Letizia Ortiz, una riosellana más

Ramón Canal y Letizia Ortiz descubren la placa conmemorativa ante la mirada de Vicente Álvarez Areces y Felipe de Borbón, el 5 de diciembre de 2007 en Ribadesella. /  JOAQUÍN PAÑEDA
Ramón Canal y Letizia Ortiz descubren la placa conmemorativa ante la mirada de Vicente Álvarez Areces y Felipe de Borbón, el 5 de diciembre de 2007 en Ribadesella. / JOAQUÍN PAÑEDA

La monarca pasó los veranos de su infancia en el municipio, primero en la villa y posteriormente en la localidad de Sardéu

JUAN GARCÍA RIBADESELLA.

Solo han pasado diez años y parece que ha transcurrido una eternidad. El 5 de diciembre de 2007 fue un día histórico en la villa y concejo de Ribadesella. Ese fue el día elegido por la Casa Real Española para que los riosellanos le entregaran el título de Hija Adoptiva a la entonces Princesa Letizia. Aquella fue una jornada memorable para los miles de ciudadanos que se concentraron en sus calles para recibir a los Príncipes de Asturias. La villa no escatimó en detalles y se engalanó para la ocasión.

Al frente de los preparativos se había situado el alcalde de entonces, el socialista Ramón Canal, a quien le correspondió dar continuidad a un nombramiento honorífico que había iniciado su antecesor en el cargo, el conservador José Miranda. Como el acto se demoró en el tiempo y hubo unas elecciones de por medio, al final fue a Canal a quien le correspondió hacer entrega del pergamino oficial confeccionado por las monjas del monasterio de San Pelayo de Oviedo.

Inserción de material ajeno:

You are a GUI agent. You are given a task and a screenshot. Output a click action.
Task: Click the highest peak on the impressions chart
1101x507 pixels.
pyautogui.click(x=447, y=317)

Diez años después, el propio Ramón Canal recuerda la «incertidumbre» con la que vivió aquellos momentos, sobre todo en las semanas previas y ante la posibilidad de que la Casa Real no aceptase el nombramiento. Una vez confirmado, llegó «la complejidad de organizar un acto de estas características, con todo lo que significa de supervisión y protocolo». Al final, el premio gordo. Una repercusión mediática incalculable e «impagable para un municipio como el nuestro», indica.

Canal reconoce que una de las cosas que más le sorprendió de aquella histórica jornada fue el amplio seguimiento de la ciudadanía, «porque Ribadesella estaba desbordada de gente». Miles de personas que abarrotaron las calles por las que transitaron los que hoy son Reyes de España. También recordó su temor a «meter la pata, trabarte o cometer un error ante tanta expectación generada por televisiones y medios de comunicación».

Uno de los momentos más entrañables, al margen del acto institucional celebrado en la Casa de Cultura, fue la degustación de platos y productos típicos asturianos que se sirvió para seiscientas personas en el polideportivo municipal. «Incluso creo que se habían sorteado algunas de las invitaciones entre los vecinos del concejo», rememora Canal. Pero la imagen de esa fecha histórica se inmortalizó en el paseo del muelle, tras el descubrimiento del monolito al que también le daba nombre Letizia Ortiz. Los Príncipes de Asturias se fotografiaron rodeados de los niños y niñas que formaban parte de la Danza de Arcos, grupo folclórico local con raíces marineras. Aquellos infantes cortesanos son hoy jóvenes de provecho o universitarios en busca de un futuro mejor.

Natural de Oviedo, municipio del que es Hija Predilecta, doña Letizia pasó los veranos de su infancia en el concejo de Ribadesella. Primero en la villa y más tarde en la casa que sus abuelos paternos habían adquirido en la aldea de Sardéu. De su abuela, la veterana locutora Menchu Álvarez del Valle, heredó su pasión por el periodismo. Fue en esa segunda etapa de su vida, en el año 1999, cuando pregonó las fiestas de verano de Ribadesella, invitada por el alcalde, José Miranda. El inicio de su relación con el príncipe Felipe y su posterior matrimonio sirvieron para colocar a Sardéu en el mapa y divulgar aún más la excelencia turística de Ribadesella.